WHAT IS REQUIRED: Copy out every one of the rows below word for word, without changing anything.

******

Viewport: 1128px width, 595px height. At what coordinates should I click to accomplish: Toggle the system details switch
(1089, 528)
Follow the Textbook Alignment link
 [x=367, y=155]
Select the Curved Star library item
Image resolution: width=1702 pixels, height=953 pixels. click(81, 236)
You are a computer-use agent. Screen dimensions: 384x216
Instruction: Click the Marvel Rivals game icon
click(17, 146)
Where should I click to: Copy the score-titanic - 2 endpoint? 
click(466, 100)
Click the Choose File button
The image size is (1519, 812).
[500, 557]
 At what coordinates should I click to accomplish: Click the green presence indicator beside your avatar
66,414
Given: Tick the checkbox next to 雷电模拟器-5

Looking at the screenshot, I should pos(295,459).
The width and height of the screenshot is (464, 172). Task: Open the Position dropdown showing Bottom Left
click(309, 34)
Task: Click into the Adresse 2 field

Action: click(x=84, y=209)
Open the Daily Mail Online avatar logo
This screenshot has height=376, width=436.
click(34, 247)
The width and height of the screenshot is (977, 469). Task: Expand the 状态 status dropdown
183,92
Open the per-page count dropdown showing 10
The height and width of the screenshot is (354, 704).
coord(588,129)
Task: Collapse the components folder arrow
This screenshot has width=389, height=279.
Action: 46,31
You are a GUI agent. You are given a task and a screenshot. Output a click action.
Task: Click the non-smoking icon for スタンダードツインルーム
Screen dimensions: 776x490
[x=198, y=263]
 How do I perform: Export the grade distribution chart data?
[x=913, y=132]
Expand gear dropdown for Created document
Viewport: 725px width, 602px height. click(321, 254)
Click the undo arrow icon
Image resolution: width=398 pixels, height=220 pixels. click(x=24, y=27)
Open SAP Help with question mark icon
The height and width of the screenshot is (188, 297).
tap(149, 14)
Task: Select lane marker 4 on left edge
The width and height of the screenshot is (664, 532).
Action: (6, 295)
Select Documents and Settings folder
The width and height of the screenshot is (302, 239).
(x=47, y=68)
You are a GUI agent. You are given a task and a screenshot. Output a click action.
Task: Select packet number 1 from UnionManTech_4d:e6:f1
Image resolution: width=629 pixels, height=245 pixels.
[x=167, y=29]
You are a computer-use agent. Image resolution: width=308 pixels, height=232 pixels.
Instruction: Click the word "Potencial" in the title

******

FINISHED ANSWER:
Viewport: 1128px width, 595px height. At what coordinates should I click to accomplish: Toggle the system details switch
(1089, 528)
Follow the Textbook Alignment link
 [x=367, y=155]
Select the Curved Star library item
Image resolution: width=1702 pixels, height=953 pixels. click(81, 236)
You are a computer-use agent. Screen dimensions: 384x216
Instruction: Click the Marvel Rivals game icon
click(17, 146)
Where should I click to: Copy the score-titanic - 2 endpoint? 
click(466, 100)
Click the Choose File button
The image size is (1519, 812).
[500, 557]
 At what coordinates should I click to accomplish: Click the green presence indicator beside your avatar
66,414
Given: Tick the checkbox next to 雷电模拟器-5

Looking at the screenshot, I should pos(295,459).
The width and height of the screenshot is (464, 172). Task: Open the Position dropdown showing Bottom Left
click(309, 34)
Task: Click into the Adresse 2 field

Action: click(x=84, y=209)
Open the Daily Mail Online avatar logo
This screenshot has height=376, width=436.
click(34, 247)
The width and height of the screenshot is (977, 469). Task: Expand the 状态 status dropdown
183,92
Open the per-page count dropdown showing 10
The height and width of the screenshot is (354, 704).
coord(588,129)
Task: Collapse the components folder arrow
This screenshot has width=389, height=279.
Action: 46,31
You are a GUI agent. You are given a task and a screenshot. Output a click action.
Task: Click the non-smoking icon for スタンダードツインルーム
Screen dimensions: 776x490
[x=198, y=263]
 How do I perform: Export the grade distribution chart data?
[x=913, y=132]
Expand gear dropdown for Created document
Viewport: 725px width, 602px height. click(321, 254)
Click the undo arrow icon
Image resolution: width=398 pixels, height=220 pixels. click(x=24, y=27)
Open SAP Help with question mark icon
The height and width of the screenshot is (188, 297).
tap(149, 14)
Task: Select lane marker 4 on left edge
The width and height of the screenshot is (664, 532).
Action: (6, 295)
Select Documents and Settings folder
The width and height of the screenshot is (302, 239).
(x=47, y=68)
You are a GUI agent. You are given a task and a screenshot. Output a click action.
Task: Select packet number 1 from UnionManTech_4d:e6:f1
Image resolution: width=629 pixels, height=245 pixels.
[x=167, y=29]
You are a computer-use agent. Image resolution: width=308 pixels, height=232 pixels.
Instruction: Click the word "Potencial" in the title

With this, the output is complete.